Another cautionary parallel is with Barry Goldwater’s failed 1964 Republican bid to defeat Lyndon Johnson – the president who finally brought civil rights to the south. The arch-conservative Goldwater was a forerunner of the Tea Party. His crushing defeat convinced many that the New Deal and the Great Society had become immutable. Within four years Richard Nixon had reclaimed the White House, partly by converting southern Dixiecrats into Republicans. And within 16 years, the genial Mr Reagan was rewriting the rule book.

The past tells us that the future is unpredictable. There is nothing preordained about the Tea Party’s demise. Nor is its sense of burning grievance unique in today’s world. The growth of parties such as the Front National in France and the UK Independence party is similar to the Tea Party’s rise.

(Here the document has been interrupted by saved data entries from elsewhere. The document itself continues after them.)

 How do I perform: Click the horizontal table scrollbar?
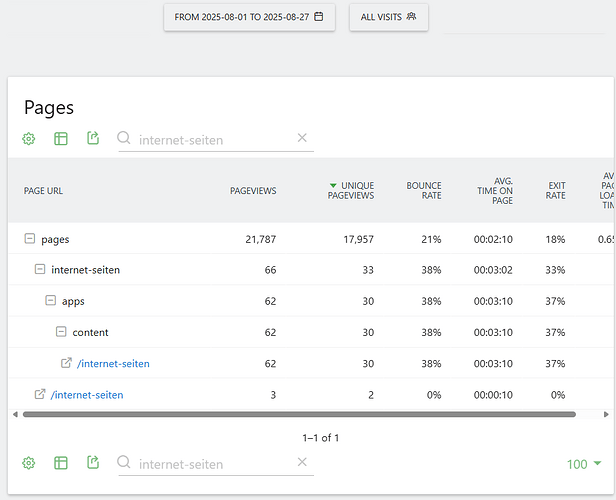tap(298, 413)
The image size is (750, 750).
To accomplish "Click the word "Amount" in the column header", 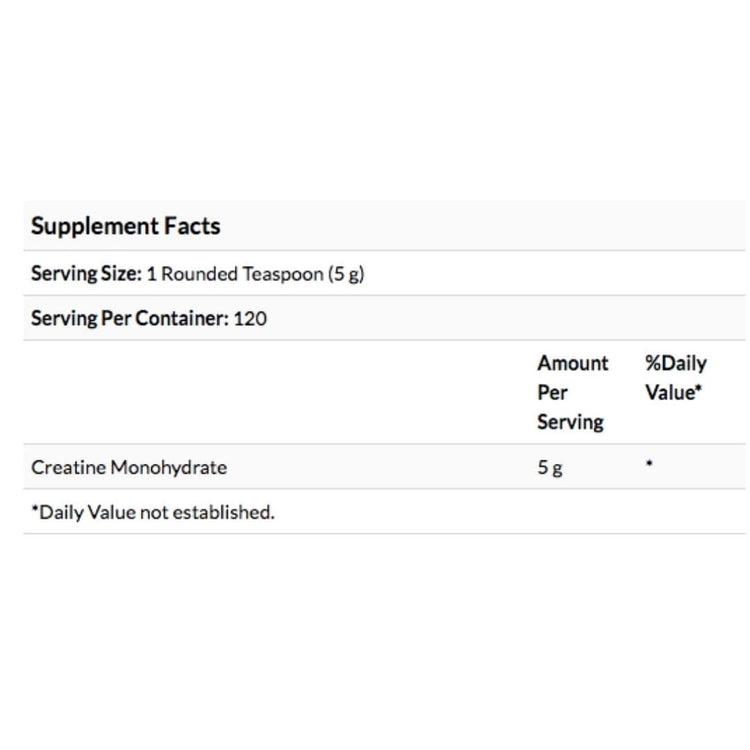I will tap(572, 363).
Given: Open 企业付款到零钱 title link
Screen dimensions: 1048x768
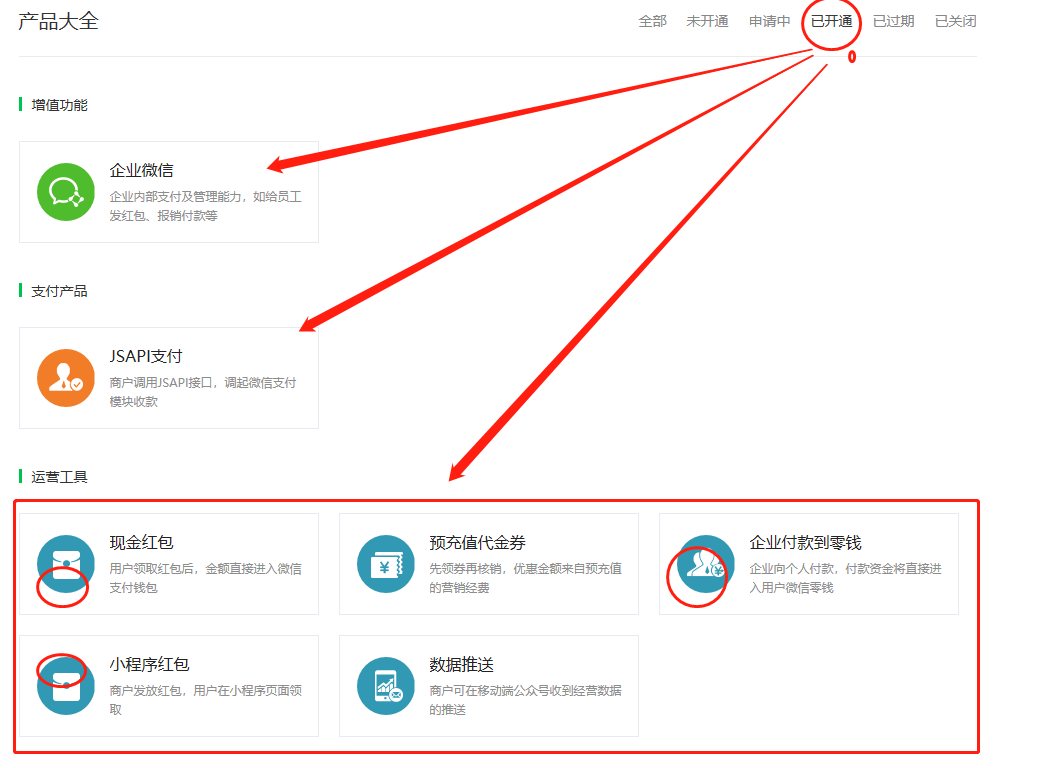Looking at the screenshot, I should point(805,542).
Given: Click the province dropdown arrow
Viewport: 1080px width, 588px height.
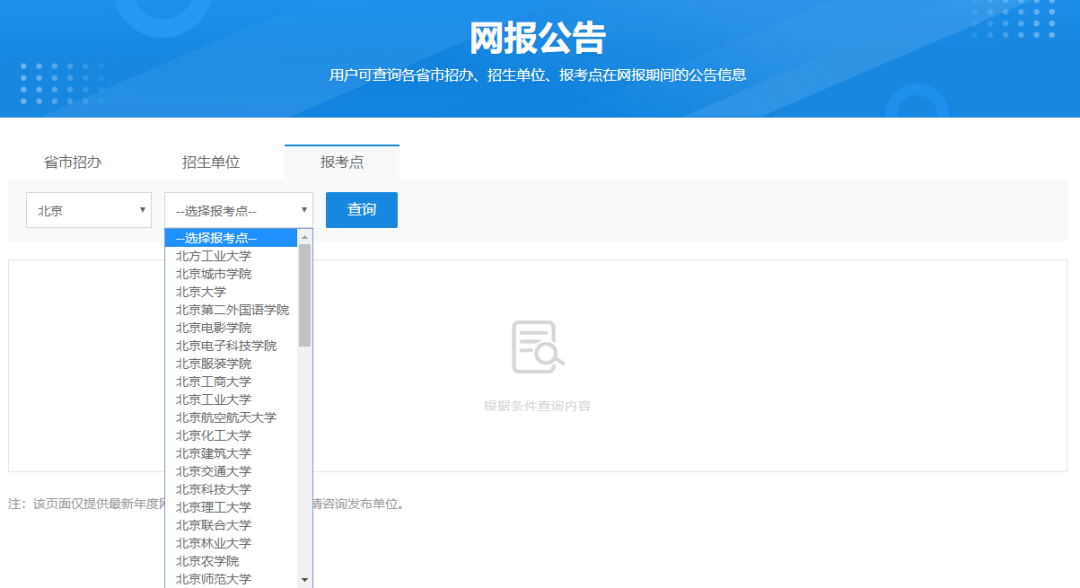Looking at the screenshot, I should pyautogui.click(x=143, y=209).
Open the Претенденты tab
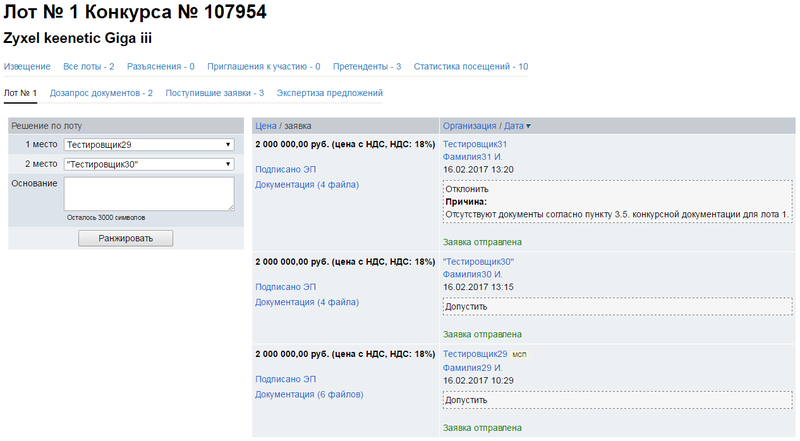Image resolution: width=800 pixels, height=441 pixels. coord(367,66)
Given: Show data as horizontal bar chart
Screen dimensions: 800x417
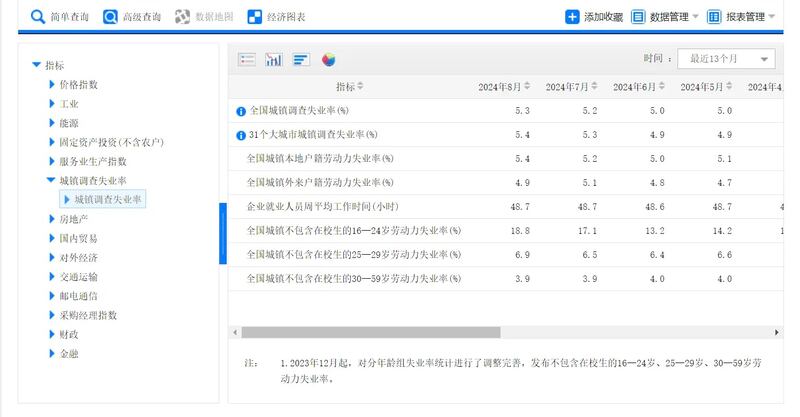Looking at the screenshot, I should click(301, 60).
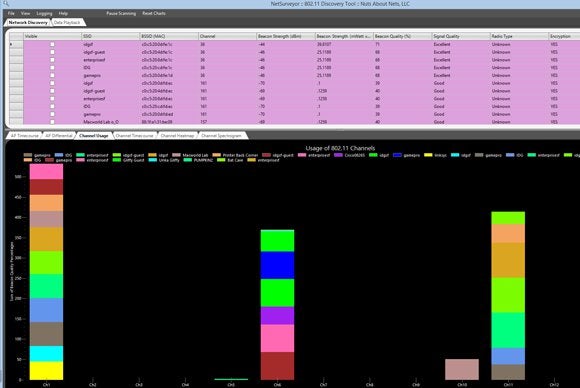Open the Channel Heatmap tab
The image size is (580, 388).
177,136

Each country has its political DNA. In the US, race and class are always hard to disentangle. Yet it is also clear that Tea Partiers, like many Americans, face declining incomes and a growing dread about their economic security. Inevitably, they scapegoat others. That does not mean their fears are imaginary. Most Tea Partiers tell pollsters they think their children will be worse off than they are. So do most Americans.

Obama was right last week to say that he hoped the Republican Party’s take-no-prisoners tactics would be replaced by something more constructive. The prospect of another three or four months of Tea Party fiscal attrition – followed by another deadline when the two sides fail to agree – is hardly uplifting. It could be the story of his second term.

But hope is not a strategy. The Tea Party speaks for tens of millions of mostly non-urban whites, mostly middle-aged and older, who believe Obama is redistributing their hard-earned nest eggs to younger, less deserving, Americans. Their embittered sense of alienation has driven a selfish and destructive politics in Washington. But it is not stupid.

Consider this: all US domestic budget cuts to date – and they are steep – have fallen on the younger generations. Medicare and Social Security remain untouched. By that yardstick the Tea Party is succeeding. At any rate, its failure should never be assumed. As Mr Gump puts it: “Life is like a box of chocolates. You never know what you’re gonna get.”